== Data shown ==

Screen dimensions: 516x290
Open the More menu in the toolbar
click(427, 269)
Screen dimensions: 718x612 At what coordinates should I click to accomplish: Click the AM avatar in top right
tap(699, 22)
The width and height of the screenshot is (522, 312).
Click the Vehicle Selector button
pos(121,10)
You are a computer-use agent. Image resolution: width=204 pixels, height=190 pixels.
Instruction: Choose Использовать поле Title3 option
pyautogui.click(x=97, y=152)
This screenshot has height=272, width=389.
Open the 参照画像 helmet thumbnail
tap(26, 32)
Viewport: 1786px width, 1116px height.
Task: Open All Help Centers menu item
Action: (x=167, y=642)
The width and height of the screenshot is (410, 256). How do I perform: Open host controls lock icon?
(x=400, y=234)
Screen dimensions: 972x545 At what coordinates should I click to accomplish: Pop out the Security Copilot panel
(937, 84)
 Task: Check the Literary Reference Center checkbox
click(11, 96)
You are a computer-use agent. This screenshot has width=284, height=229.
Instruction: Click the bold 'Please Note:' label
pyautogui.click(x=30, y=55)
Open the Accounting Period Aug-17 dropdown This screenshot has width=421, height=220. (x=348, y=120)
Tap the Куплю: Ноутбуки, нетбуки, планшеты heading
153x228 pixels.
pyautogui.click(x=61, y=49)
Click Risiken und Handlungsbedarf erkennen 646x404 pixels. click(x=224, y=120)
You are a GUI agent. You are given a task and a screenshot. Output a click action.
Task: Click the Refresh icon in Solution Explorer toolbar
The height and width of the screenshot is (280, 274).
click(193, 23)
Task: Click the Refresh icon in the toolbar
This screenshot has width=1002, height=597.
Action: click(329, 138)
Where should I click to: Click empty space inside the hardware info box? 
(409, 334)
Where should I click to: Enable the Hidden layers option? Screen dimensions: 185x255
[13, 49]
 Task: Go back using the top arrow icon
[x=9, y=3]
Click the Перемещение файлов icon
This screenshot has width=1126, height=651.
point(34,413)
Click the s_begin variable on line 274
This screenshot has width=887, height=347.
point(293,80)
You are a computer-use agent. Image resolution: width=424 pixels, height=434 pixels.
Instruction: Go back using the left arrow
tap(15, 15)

===

→ **Work to complete**
Copy the rows from the line containing "Click the Перемещение файлов icon" through the end of the rows, reproducing each line exactly as it appears.

→ **Exercise solution**
Click the Перемещение файлов icon
This screenshot has width=1126, height=651.
point(34,413)
Click the s_begin variable on line 274
This screenshot has width=887, height=347.
point(293,80)
You are a computer-use agent. Image resolution: width=424 pixels, height=434 pixels.
Instruction: Go back using the left arrow
tap(15, 15)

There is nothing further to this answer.